**本文**:
_____

第26回 最低賃金は「上がる前提」で考える

この対談について

住宅業界(新築・リフォーム・不動産)の「課題何でも解決屋」として20年以上のキャリアを持つ株式会社ランリグが、その過程で出会った優秀な人材を他社に活用してもらう新サービス『その道のプロ』をスタートしました。2000名以上のスペシャリストと繋がる渡邉社長に、『その道のプロ』の活用方法を伺う対談企画。

第26回 最低賃金は「上がる前提」で考える

安田
最低賃金が全国平均で1,000円を超えましたね。

渡邉

いやぁ、超えてしまいましたね。

安田
と言うと、渡邉さんは最低賃金を上げることには反対なんですか。

渡邉

最低賃金を上げること自体は賛成ですけど、景気がコロナ前くらいまで戻ってからの方がよかったんじゃないかとは思いますね。

安田
なるほど。まだ時期が早いのではないかと。

渡邉

ええ。今はまだ景気が戻ってきている途中だと思うので、そこで会社にとって痛手になるようなことをすると、景気に影響するような気がして。

安田
でも、税金や社会保険料がどんどん上がって社員の手取りが減っている中で、企業は全然給料を上げてこなかったわけで。初任給なんて私が新卒のときとほとんど変わってませんからね。

渡邉
確かにそうですね。適切なタイミングでの最低賃金アップは必要だと思います。インフレにならないと景気が回復しないとも言われていますし。
安田
最低賃金を上げれば間違いなくインフレになりますからね。人件費が多くの割合を占める「労働集約型」の産業が多い日本では、人件費が上がれば売値を上げざるを得ないわけで。

渡邉
そうすると結果として物価高になって、さらに賃金も上がっていくと。岸田さんも1,500円までは絶対に上げるって言ってますし。
安田
そうですね。それでも世界的に見たらまだ安い方で、もう今は日本から海外に出稼ぎに行く人がどんどん増えてますからね。

渡邉
日本に出稼ぎに来た時代はとっくに終わっているということですよね。そう考えると先送りせずに上げていった方がいいのかもしれませんね。
安田
私はもうチビチビ上げずに、1,500円だったら1,500円まで1〜2年で一気に上げた方がいいんじゃないかと思うんですよ。
渡邉

ははぁ、なるほど。

安田
松下幸之助さんも昔言ってましたけど、「下請けに1割下げろと言うと下請けは苦しむ。でも半額にしろと言うと、今までのやり方ではどうにもならないから新しいやり方を考える」と。結果的に下請けにもイノベーションが起こるきっかけにもなるわけです。

_____

最低賃金をめぐる対談で、安田は最低賃金を上げれば間違いなくインフレになると述べています。本文に書かれた理由を1〜3文で説明してください。 資料はこの作業には一切関係ありません。

**提供データ**:

_____

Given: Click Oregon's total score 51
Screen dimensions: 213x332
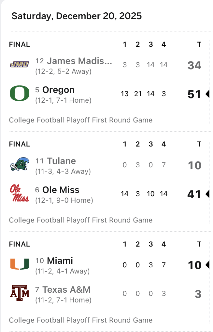Looking at the screenshot, I should pos(194,94).
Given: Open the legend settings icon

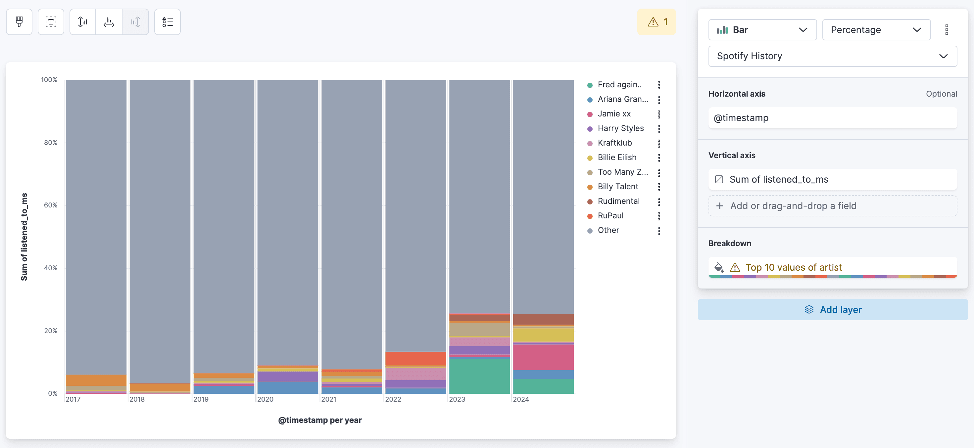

_____

**回答**: 日本には、人件費が多くの割合を占める「労働集約型」の産業が多いからです。そのため人件費が上がると、企業は売値を上げざるを得なくなります。